27 October 2013

A ‘perfect day’ on the beaches
before the storms sweep in

Signs of a gathering storm on the beach at Sutton this afternoon (Photograph: Patrick Comerford, 2013)

Patrick Comerford

We have been waiting for a hurricane-force storm to sweep across these islands, flights and ferries have been cancelled and trains are not running in southern England, throughout Greater London and East Anglia tomorrow morning [Monday 28 September 2013], causing severe commuter disruption.

The selfish gene in me is hoping that this storm passes quickly and that I can catch a flight to Birmingham early on Tuesday morning for a working week that takes me to theological colleges in Oxford and Nottingham, ending, hopefully, with All Saints’ Day in Lichfield Cathedral on Friday [1 November 2013].

I was in Christ Church Cathedral, Dublin, this morning, where I was deacon at the Cathedral Eucharist, reading the Gospel, and assisting at the distribution of the Holy Communion.

This is also a bank holiday weekend in Dublin, and threatening storms always bring with them the promise of brisk walks on wind-swept beaches. So, in the early afternoon, three of us headed north of Dublin, along the coast at Clontarf and Dollymount, to visit some of the beaches of Fingal and Co Meath.

We thought our first stop would be in Howth but before we reached Howth we decided to the Burrow Beach and the Claremont Beach, which run to a total length of 1.2 km west of Howth and east of Sutton Golf Club, hidden behind the Dart line and a row of elegant suburban houses.

These paired beaches face north towards Ireland’s Eye and Lambay Island.
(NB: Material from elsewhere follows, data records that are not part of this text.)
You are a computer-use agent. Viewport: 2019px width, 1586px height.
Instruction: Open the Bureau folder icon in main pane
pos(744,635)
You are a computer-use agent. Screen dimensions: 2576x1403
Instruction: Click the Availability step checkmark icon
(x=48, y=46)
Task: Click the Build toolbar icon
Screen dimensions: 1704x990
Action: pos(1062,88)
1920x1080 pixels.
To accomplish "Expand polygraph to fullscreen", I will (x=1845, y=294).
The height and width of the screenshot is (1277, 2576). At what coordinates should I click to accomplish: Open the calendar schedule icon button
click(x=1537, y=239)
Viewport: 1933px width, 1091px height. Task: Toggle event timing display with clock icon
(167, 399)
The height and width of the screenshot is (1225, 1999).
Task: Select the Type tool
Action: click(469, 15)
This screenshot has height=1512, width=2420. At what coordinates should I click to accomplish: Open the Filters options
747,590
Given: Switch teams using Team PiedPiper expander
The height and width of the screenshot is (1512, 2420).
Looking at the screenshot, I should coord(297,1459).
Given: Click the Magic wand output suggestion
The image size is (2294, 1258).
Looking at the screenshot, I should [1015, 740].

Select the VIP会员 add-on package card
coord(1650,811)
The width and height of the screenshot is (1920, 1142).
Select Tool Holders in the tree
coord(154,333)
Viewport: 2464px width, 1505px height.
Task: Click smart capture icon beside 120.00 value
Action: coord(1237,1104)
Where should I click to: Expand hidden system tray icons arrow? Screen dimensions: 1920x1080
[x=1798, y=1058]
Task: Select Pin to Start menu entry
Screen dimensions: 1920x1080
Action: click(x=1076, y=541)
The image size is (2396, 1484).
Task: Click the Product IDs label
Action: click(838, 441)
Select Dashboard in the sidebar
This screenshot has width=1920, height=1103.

As the three of us walked along the sand in the blustery afternoon, there was a rainbow in the sky but few people braving the weather, with light sand sweeping along the surface of the beach. It was obvious a storm was brewing.

Cross Barbers at Sutton Cross ... but how cross exactly? (Photograph: Patrick Comerford, 2013)

We headed back to Sutton Cross, where my eye was caught a sign adverting “Cross Barbers ... Open 7 Days.”

Cross Barbers? I wondered how cross? As cross as Sweeney Todd, the Demon Barber of Fleet Street?

From Sutton Cross and Baldoyle, we drove along the coast to Portmarnock, where the tide was beginning to batter the long beach. The warnings had been heeded, it seems, and once again there were few people on the beach.

The windows in the chapel at Gormanston College ... inspired by Coventry Cathedral (Photograph: Patrick Comerford, 2013)

A little further north, in Malahide, the roads were flooded. We joined the M1 north of the Emmaus Retreat Centre at Swords, and decided to stop once again at Gormanston, not to walk on the beach where I have happy memories of playing beach cricket as a teenager but to see my old school at Gormanston Castle.

The school gates were locked, and everyone seemed to be away from Gormanston College for the half-term break. But we stopped to walk through the playing fields, to see the majestic castle, and to walk through the yew walks, said to have been created by a Lord Gormanston as a triangular-shaped cloister in the late 17th century for his daughter so that she would not feel the need to become a nun.

Before leaving, we stopped at the chapel, with its windows based on designs for Coventry Cathedral.

Stepping down onto the beach at Laytown (Photograph: Patrick Comerford, 2013)

At Julianstown, we turned east, and joined the coast once again at Laytown, where we stopped briefly, looking out onto the Irish Sea.

Darkness was closing in early when we arrived at Bettystown – the loss of an hour with the change on the clocks last night made the afternoon so short today, and the looming storm hastened the closing in of darkness.

In Relish, we were given a table close to the window, and watched the waves and the fall of the evening shadows as we had an early dinner in this wonderful restaurant.

It was 6 p.m. when we stepped down from the terrace behind Relish onto the beach below. In the silence of the dark evening, the sound of the waves beating against the beach was another portent of the gathering storm.

But in the words of Lou Reed who died earlier today, it was Just a Perfect Day.